Originally posted on May 21, 2001
In Zen they have a practice which they call shikantaza. And of course, even to call it a practice is already misleading, because it actually means “doing nothing.” The literal translation of it is “just sitting.” What does it mean? One way of approaching it is to realize that in everything else we do there is some kind of goal or activity. We meditate in order to become enlightened, or we go to work in order to make money, or we go out with friends to have fun. It pervades everything. It can be very subtle, too. We may be meditating and just watching our breath or just repeating a mantra or even just witnessing our thought-stream, and yet there is still this smidgen of activity that will “get us somewhere.” We’ll accomplish something. We’ll build an empire, or raise the children, or get the house built, or get past these legal problems or whatever it is. The very definition of the “I,” the self, the decider, the somebody who’s living a personal life, is that there is some activity, some manipulation somewhere to accomplish something. And everything we do, no matter how subtle, reinforces this concept that we exist separately. That’s where shikantaza comes in. In shikantaza we just sit down and rest in pure awareness. There’s no technique whatever to support us, to keep the game going. No deliberate watching of the breath, no doing the mantra, not even investigating the koan or deliberately witnessing the mind. Just pure awareness, nothing else. The most subtle goal of all that the self sets up is to become awakened or enlightened. Yet the very act of doing anything at all to become enlightened sets up a subtle duality which reinforces the self. I am here and enlightenment is over there. I am on this shore and I need to get to the “other shore” somehow, the one where I’ll be self-realized, awakened, liberated. Yet beings who become liberated say very strange things, such as “Every being is already enlightened.” The Buddha himself said that. Whatever could he have meant? After all, as we engage in our everyday world with its pressures and responsibilities and disappointments and so on, we certainly don’t feel enlightened. But perhaps to feel any separation at all between awakening and this very life that we’re living now is to set up the very duality that makes us feel that awakening is on some other shore somewhere.
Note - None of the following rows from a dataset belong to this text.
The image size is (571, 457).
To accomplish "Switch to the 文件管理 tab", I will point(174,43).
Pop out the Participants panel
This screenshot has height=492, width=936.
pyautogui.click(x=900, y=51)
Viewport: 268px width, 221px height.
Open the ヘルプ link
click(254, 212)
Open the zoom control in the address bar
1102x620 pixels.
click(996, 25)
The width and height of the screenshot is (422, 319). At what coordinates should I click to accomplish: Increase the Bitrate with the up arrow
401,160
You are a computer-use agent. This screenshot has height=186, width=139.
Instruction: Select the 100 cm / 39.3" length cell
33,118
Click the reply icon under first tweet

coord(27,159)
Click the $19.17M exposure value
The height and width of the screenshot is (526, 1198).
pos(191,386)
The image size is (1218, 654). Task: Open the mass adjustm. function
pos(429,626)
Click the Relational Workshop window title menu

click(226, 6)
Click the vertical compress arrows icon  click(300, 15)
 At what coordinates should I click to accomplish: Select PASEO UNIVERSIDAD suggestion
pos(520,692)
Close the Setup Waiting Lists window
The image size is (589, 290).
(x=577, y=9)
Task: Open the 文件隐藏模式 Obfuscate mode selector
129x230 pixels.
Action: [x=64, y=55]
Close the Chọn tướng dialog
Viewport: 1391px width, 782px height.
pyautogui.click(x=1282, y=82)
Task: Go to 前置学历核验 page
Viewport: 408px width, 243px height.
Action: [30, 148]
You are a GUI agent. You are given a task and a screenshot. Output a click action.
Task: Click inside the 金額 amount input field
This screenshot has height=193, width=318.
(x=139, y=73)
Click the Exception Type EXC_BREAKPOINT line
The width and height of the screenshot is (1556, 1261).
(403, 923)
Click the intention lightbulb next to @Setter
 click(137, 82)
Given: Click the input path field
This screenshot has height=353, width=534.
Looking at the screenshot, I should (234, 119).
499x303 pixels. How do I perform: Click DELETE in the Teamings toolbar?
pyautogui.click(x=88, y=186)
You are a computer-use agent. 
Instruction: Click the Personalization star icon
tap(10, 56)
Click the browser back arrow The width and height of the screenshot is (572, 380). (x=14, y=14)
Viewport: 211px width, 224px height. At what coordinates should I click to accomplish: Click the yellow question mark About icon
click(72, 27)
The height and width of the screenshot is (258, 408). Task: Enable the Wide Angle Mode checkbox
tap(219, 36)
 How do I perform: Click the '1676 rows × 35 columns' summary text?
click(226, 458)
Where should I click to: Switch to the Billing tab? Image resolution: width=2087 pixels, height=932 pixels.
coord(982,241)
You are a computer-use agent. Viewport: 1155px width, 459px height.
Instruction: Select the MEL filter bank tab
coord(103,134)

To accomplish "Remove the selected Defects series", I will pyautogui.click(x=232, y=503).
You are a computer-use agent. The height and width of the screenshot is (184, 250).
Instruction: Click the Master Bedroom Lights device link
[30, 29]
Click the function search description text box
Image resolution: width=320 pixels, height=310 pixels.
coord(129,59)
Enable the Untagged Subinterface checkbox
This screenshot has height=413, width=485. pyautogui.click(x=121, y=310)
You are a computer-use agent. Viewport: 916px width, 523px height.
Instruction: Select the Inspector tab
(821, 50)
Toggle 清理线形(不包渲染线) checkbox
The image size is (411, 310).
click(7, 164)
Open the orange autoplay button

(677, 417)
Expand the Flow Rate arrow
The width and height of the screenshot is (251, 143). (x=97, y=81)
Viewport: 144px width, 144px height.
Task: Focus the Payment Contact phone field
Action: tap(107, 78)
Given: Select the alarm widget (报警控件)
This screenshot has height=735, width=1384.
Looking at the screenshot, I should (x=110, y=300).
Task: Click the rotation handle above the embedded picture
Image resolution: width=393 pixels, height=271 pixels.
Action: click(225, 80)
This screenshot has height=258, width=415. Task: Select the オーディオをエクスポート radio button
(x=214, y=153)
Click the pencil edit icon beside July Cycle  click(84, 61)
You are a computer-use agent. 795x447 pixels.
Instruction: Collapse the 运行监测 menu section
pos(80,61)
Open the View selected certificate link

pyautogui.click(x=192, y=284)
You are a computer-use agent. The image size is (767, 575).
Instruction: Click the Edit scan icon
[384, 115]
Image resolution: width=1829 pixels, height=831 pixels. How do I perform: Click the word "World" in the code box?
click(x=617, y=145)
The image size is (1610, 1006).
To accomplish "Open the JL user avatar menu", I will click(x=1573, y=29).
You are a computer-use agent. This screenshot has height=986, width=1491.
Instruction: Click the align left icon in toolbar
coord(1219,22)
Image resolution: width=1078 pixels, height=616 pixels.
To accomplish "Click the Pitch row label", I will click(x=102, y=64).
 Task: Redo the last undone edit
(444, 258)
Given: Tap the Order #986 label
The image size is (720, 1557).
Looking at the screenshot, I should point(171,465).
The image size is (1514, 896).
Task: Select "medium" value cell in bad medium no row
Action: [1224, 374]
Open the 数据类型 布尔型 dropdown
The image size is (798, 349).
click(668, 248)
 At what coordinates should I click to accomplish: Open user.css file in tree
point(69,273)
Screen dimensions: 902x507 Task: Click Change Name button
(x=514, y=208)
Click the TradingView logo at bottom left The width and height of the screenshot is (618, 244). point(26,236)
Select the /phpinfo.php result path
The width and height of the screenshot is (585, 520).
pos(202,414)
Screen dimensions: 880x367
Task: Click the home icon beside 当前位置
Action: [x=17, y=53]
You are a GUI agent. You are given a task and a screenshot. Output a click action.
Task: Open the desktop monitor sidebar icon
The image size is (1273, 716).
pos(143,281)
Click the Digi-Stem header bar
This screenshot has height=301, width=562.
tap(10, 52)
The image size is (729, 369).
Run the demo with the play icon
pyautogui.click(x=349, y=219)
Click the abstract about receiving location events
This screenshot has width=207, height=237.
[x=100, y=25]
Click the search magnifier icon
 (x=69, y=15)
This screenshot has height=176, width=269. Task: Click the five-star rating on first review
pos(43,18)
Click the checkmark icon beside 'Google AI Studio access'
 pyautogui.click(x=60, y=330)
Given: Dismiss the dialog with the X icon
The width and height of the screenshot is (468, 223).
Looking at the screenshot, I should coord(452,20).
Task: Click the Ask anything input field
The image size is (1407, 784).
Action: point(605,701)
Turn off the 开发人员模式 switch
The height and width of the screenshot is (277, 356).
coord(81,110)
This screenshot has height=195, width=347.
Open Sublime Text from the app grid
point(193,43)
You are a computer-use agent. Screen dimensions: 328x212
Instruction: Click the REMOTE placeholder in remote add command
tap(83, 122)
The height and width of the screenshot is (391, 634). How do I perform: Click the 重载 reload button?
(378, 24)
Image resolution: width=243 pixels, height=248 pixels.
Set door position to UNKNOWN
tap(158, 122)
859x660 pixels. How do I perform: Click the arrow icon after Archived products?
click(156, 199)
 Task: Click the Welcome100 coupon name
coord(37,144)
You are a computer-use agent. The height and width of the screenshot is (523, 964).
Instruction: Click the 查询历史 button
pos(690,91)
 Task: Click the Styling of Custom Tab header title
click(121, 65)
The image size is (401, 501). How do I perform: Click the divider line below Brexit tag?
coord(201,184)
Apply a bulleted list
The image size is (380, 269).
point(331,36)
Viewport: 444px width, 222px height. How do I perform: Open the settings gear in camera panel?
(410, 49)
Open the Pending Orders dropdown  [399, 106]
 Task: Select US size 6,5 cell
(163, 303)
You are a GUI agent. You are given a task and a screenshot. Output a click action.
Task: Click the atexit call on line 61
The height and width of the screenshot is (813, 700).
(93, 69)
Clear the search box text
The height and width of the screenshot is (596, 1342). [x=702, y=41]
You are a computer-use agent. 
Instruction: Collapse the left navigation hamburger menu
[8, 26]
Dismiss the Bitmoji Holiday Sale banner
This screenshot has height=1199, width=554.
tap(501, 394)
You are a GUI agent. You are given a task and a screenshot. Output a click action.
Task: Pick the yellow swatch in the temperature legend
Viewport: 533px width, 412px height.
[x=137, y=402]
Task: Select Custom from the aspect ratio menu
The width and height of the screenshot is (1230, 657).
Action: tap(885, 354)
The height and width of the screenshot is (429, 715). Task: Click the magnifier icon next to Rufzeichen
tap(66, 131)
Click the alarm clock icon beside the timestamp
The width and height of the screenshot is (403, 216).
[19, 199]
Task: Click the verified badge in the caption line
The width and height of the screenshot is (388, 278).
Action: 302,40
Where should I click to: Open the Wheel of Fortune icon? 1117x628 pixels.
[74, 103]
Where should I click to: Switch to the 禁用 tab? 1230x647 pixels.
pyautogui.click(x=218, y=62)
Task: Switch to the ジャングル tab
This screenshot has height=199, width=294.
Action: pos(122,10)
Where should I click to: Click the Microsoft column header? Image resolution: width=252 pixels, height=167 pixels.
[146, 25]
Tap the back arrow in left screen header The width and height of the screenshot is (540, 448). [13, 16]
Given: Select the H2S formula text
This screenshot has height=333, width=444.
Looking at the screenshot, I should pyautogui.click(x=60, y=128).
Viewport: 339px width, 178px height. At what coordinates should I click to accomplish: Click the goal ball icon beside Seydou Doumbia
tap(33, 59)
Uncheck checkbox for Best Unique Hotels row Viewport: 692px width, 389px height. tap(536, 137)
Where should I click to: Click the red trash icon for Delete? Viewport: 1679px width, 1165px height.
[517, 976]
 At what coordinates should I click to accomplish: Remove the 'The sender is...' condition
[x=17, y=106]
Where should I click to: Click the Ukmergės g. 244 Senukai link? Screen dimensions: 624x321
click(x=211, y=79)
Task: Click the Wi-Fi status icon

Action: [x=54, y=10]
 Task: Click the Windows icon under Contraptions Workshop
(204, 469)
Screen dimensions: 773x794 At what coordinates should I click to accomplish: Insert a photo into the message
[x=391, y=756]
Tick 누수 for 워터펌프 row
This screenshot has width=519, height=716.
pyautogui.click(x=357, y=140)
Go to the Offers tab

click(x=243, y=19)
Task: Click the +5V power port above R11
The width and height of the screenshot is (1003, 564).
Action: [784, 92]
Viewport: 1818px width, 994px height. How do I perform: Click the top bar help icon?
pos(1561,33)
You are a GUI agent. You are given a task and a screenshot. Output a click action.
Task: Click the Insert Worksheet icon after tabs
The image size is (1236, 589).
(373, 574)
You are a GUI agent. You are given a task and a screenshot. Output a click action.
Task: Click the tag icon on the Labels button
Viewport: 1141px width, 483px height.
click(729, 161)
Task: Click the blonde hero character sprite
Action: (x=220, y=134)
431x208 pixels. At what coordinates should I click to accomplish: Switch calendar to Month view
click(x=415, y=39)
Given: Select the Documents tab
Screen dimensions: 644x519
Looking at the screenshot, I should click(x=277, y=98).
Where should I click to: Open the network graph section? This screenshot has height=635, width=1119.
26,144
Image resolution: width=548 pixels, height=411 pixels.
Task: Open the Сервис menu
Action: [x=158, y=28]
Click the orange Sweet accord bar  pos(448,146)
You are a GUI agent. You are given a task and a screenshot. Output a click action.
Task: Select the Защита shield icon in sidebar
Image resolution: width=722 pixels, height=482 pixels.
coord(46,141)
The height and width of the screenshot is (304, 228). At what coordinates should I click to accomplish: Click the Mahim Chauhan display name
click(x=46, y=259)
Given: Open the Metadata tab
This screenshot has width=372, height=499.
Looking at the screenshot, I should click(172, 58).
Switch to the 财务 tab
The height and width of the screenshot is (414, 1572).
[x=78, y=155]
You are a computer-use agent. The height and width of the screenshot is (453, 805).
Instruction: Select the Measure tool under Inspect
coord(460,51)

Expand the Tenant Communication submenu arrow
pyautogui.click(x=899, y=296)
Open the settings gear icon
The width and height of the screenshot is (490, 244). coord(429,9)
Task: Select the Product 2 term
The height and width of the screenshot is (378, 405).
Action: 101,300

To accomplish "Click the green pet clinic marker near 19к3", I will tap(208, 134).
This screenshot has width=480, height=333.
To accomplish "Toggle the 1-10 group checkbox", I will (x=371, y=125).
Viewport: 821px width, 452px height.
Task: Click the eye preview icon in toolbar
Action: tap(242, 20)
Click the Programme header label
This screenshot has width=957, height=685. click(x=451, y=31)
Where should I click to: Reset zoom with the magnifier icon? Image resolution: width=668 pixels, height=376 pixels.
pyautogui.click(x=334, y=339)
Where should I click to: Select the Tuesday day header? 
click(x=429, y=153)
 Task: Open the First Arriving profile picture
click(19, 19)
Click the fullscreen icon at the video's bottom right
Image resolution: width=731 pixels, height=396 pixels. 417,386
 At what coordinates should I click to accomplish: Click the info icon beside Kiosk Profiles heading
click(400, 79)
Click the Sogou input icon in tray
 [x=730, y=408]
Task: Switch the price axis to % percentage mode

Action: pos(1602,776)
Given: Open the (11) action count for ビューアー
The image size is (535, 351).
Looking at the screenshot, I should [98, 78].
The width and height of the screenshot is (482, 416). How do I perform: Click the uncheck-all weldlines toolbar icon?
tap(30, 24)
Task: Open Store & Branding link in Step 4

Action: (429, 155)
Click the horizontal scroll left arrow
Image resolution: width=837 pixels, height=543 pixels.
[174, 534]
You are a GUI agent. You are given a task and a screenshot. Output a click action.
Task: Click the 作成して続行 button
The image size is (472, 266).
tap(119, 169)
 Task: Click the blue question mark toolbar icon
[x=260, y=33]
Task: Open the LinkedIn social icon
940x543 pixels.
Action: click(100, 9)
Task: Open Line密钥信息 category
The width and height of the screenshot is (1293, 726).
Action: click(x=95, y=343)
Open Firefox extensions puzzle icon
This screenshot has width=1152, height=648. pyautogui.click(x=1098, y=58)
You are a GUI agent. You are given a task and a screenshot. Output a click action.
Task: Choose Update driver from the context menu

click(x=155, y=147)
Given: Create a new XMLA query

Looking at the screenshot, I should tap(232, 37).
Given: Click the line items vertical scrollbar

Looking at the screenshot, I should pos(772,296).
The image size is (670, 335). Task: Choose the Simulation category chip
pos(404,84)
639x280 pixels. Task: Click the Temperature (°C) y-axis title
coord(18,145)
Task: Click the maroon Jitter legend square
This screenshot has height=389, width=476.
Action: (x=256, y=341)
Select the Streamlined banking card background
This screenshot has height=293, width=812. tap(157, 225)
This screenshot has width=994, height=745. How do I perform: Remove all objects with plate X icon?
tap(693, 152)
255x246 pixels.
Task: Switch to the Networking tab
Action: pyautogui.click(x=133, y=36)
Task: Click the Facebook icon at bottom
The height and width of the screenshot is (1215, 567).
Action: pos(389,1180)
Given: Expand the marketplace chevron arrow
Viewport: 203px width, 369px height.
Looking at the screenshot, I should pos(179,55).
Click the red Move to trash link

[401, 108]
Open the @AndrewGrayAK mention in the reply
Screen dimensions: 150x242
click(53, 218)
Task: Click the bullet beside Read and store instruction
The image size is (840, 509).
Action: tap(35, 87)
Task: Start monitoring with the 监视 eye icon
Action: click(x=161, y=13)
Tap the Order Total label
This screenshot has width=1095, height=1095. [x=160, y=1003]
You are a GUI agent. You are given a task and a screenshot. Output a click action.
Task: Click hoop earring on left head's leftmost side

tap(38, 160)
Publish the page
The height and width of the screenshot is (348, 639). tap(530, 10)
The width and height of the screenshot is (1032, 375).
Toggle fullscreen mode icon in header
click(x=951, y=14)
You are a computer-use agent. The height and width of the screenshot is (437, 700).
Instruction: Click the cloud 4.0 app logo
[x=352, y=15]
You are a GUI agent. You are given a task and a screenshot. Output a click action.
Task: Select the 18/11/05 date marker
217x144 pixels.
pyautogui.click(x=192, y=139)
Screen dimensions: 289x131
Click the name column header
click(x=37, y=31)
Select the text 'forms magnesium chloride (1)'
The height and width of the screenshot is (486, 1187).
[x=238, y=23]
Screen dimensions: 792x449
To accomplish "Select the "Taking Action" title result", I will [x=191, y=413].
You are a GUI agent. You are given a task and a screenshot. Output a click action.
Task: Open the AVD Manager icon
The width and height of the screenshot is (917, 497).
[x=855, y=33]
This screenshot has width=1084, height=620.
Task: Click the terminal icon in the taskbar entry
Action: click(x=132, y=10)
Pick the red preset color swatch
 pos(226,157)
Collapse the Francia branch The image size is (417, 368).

What the Buddha and others were pointing to is that the other shore is this shore, this very one that we’re on, this very life that we’re living, indeed this very minute, this very second, with all of its ups and downs and successes and failures, this very moment-life is the awakened life.
We are already awakened, this very moment, always and forever. The ungraspable mystery is that who we actually are is the ungraspable mystery. It is living life in us and as us, and it is always inherently liberated because that is its essential nature.
Shikantaza captures this, because it has no goal, nowhere to go, nothing to achieve or accomplish, no activity of any kind, not even the slightest technique to support it. There are literally no instructions. Or to put it another way, the instruction is to “just sit.”
In that “just sitting,” we become aware of awareness itself, which needs no support anywhere, no technique of any kind to be itself—not even “just sitting,” which the mind can try to make into a technique to get somewhere.
In pure awareness there is no idea of the “I,” no concept of the personal doer, the separate decider-self who’s always trying to get somewhere in the next minute or the next year. There’s just awareness itself, manifesting as this ordinary moment, this ordinary life. There is no separation between that shore and this shore; that’s just another duality set up by the mind, just one more goal.
This very life is the other shore. The ungraspable mystery as it lives through you and me—as you and me—is always enlightened and completely free, even as it rushes to catch the train or becomes disheartened at a loss.
In this very moment, this very breath, we can see it, feel it, become aware that there’s nowhere to go even as movement continues. Since the ungraspable is already everywhere, where does it need to go? Since it’s already everything, what does it need to accomplish? And yet the dance continues.
This cannot be understood through the mind, through ideas and grasping onto intellectual concepts. Yet your heart can become aware of it in this very instant. Indeed, it already has.